:: Excerpted text ::

Captain Ross Taylor and Dean Brownlie strove hard to keep the innings afloat against demanding seam bowling from Peter Siddle and James Pattinson.
Taylor, dropped the previous day on 14, had a second life at 48 when Pattinson spilled a sharp return catch, eventually edged to first slip; Brownlie, after a painful blow on the left wrist, couldn't avoid a good delivery and followed Taylor back.
The lower order decided on a policy of hitting out, and new cap Trent Boult clouted three fours in successive balls from Siddle before the end.
By the time of the 12th over of Australia's innings, New Zealand were on their third new ball, the ongoing issue of balls being knocked out of shape during this series continuing.
Warner was aggressive, and drove hard; Hughes was more circumspect. Both had their luck, especially Hughes who was given not out to a legside catch in the third over by Chris Martin before he had scored.
New Zealand decided not to seek an umpires review, and it proved costly, the ball showing up as having brushed Hughes' glove on the Hot Spot replay.

:::
:: Recorded data ::

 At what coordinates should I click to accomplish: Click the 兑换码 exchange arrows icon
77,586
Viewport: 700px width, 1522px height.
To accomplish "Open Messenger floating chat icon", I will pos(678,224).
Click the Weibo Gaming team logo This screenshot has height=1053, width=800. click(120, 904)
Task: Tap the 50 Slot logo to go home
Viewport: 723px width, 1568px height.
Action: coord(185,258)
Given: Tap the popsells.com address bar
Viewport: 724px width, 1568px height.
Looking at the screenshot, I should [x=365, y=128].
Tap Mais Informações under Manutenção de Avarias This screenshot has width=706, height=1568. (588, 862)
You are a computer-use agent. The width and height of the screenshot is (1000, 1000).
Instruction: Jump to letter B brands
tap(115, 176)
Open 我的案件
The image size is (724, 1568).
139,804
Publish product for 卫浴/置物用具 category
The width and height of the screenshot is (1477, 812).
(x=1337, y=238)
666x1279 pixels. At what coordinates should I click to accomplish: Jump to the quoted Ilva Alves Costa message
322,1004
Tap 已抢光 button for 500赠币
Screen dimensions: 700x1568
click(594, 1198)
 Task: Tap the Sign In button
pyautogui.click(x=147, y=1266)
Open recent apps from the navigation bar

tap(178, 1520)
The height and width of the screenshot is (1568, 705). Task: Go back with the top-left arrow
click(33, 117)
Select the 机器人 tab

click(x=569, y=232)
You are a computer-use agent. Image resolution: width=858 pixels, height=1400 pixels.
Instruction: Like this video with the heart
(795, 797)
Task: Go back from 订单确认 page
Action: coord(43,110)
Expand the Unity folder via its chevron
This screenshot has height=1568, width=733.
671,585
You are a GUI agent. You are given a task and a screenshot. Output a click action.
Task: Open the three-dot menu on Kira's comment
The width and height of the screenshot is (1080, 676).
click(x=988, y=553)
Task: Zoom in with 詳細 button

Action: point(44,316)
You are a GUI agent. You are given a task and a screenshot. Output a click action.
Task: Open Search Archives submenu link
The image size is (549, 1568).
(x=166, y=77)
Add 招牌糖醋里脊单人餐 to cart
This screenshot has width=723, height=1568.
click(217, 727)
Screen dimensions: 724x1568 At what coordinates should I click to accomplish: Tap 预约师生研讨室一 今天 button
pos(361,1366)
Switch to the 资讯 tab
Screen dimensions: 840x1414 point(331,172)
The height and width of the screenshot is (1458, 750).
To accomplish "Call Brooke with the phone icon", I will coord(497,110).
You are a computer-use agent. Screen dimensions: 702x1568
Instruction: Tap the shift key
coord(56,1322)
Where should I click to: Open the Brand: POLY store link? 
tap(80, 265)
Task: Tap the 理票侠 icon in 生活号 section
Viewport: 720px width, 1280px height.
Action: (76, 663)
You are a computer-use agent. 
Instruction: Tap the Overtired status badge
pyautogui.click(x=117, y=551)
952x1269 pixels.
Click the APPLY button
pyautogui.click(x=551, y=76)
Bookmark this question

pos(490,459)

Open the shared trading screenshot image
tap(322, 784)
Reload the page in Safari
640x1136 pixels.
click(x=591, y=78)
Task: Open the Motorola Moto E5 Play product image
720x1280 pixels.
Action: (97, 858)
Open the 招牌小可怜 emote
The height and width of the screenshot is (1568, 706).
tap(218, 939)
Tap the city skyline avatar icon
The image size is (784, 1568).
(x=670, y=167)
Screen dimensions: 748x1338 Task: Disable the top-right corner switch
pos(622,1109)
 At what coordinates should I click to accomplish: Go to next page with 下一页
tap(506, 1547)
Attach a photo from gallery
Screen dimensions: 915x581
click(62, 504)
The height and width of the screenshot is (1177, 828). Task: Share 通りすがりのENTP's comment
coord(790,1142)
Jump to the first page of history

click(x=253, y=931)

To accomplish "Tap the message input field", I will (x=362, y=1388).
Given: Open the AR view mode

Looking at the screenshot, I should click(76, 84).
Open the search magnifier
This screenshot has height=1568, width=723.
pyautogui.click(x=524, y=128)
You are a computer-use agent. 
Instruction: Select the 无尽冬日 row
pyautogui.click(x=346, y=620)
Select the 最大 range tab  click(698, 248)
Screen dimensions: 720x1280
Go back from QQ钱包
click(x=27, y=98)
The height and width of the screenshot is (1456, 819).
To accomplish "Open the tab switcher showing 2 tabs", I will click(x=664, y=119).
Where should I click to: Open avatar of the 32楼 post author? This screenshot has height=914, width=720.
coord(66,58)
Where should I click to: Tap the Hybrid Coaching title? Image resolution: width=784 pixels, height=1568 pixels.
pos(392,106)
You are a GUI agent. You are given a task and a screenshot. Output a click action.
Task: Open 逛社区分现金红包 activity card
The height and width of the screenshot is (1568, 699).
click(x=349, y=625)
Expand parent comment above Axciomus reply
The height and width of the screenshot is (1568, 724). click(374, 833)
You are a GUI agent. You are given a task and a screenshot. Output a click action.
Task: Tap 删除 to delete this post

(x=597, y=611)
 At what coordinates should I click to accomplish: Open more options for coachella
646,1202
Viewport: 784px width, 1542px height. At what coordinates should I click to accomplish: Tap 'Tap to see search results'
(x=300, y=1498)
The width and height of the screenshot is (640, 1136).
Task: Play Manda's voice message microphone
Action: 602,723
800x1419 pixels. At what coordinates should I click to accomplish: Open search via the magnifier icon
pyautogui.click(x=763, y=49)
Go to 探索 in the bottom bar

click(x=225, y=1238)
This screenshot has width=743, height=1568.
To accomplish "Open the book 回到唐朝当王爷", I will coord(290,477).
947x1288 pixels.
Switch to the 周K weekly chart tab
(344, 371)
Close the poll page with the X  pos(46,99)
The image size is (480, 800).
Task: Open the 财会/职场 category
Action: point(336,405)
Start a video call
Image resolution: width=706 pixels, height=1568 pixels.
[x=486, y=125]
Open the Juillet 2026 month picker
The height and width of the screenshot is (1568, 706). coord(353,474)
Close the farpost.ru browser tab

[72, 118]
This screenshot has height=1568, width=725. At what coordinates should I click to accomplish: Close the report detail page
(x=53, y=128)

:::

Exercise requirements:
a. Sum up the cricket match report in two sentences.
b. Pick up the cricket match report after its final sentence and carry it on.

Final answers:
a. Ross Taylor and Dean Brownlie fought to hold the innings together against seam bowling from Peter Siddle and James Pattinson before both were out, and the lower order then hit out, with new cap Trent Boult striking three fours in successive balls from Siddle. In Australia's innings, New Zealand were on their third new ball by the 12th over, and the choice not to seek an umpires review when Hughes was given not out to a legside catch proved costly, as the Hot Spot replay showed the ball had brushed his glove.

b.
New Zealand needed early success, but were unsure so decided to keep their decision review system options open for later in the innings - teams are limited to two unsuccessful appeals per innings before the ability to refer a decision upstairs is removed.
Warner has reached 47 from 50 balls, while Hughes will start the fourth day on 20.
The upshot is that New Zealand must hope the pitch begins to deteriorate from the start of day four, as it's expected to.
Already the occasional ball is keeping low, but New Zealand do not have a top class spin option, with allrounder Dan Vettori ruled out of the test through a hamstring strain.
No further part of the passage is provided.